Categorization rule doesn't match to combining character sequence of unicode

Kuyama · December 8, 2023, 12:11am

Hello, I’m ActivityWatch user in Japan, and I’ve used AcivityWatch for recent few months by my “Japanese” environment.
It works almost well, but I realized that there is a case that AW categorization mechanism doesn’t work well.

The strings include “combining character sequence” of unicode doesn’t match the words defined in the categorization settings.

Combining character sequence is a combination of base character and the following “combining character” which form a grapheme.(See Combining character - Wikipedia)

For example, Latin small letter e with acute accent é is formed by* base letter e (U+0065) and combining acute accent (U+0301).
é is also expressed as* precomposed characters U+00E9.

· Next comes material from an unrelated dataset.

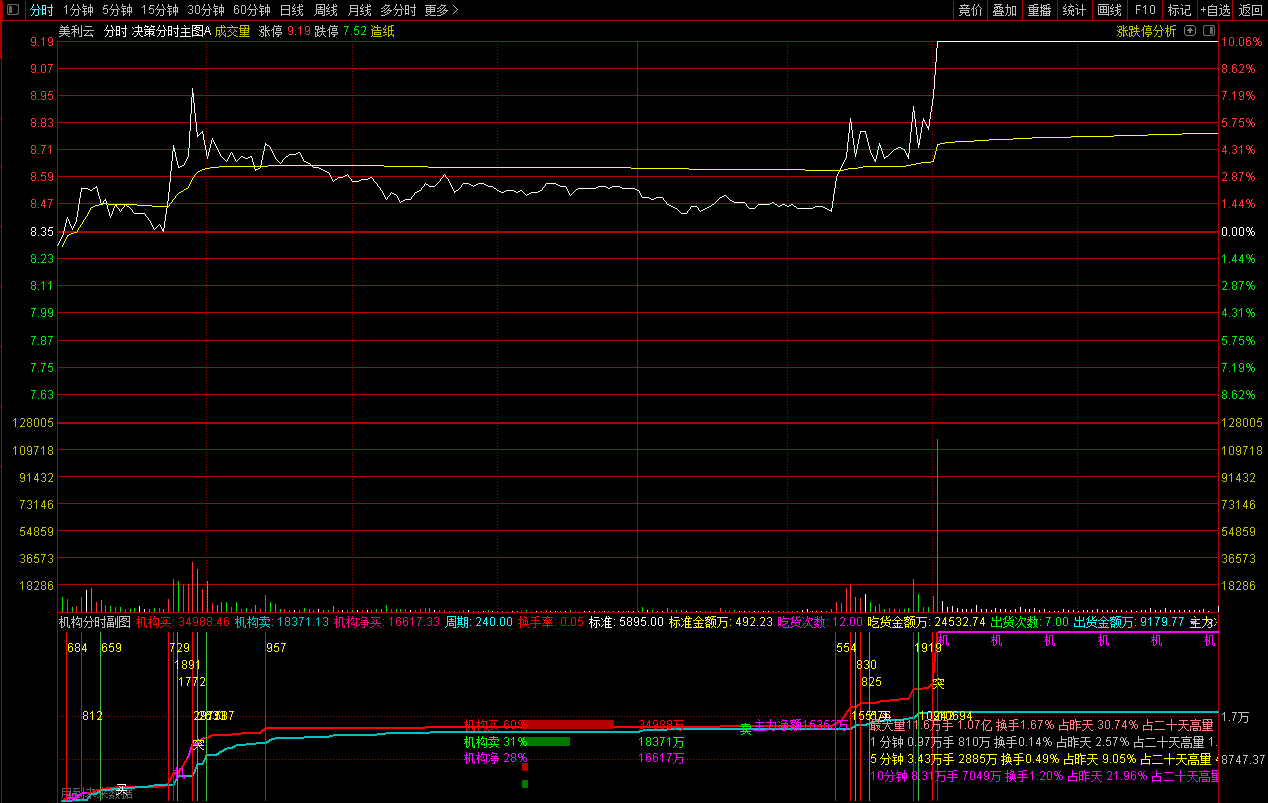Click the red 机构买 60% bar
Image resolution: width=1268 pixels, height=803 pixels.
tap(568, 724)
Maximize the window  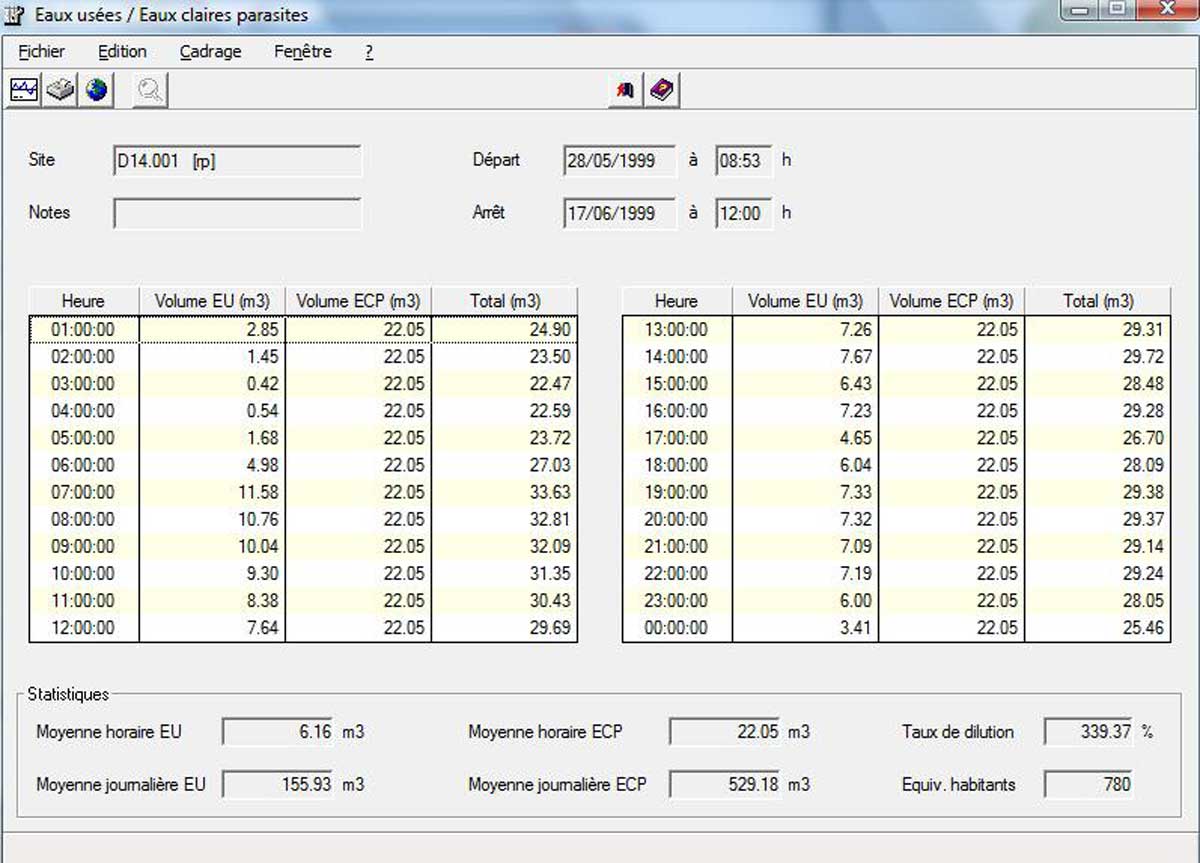click(1115, 9)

Some Japanese characters can be expressed as combining character sequences and they are usual on Japanese Mac OS. For example, Microsoft Excel, Word, Powerpoint file names often contain combined character sequence.

On the other hand, strings you define in the categorization settings are always expressed as “precomposed characters” .

So, the string matching is failed even if you define the same string as a file name.
Does any one face to the same problem?
(I think combined characters are used in many languages.)
Any work around?

For fundamental solution , probably need to do Unicode-normalization before matching.
How about normalizing event data strings just before regex.search()?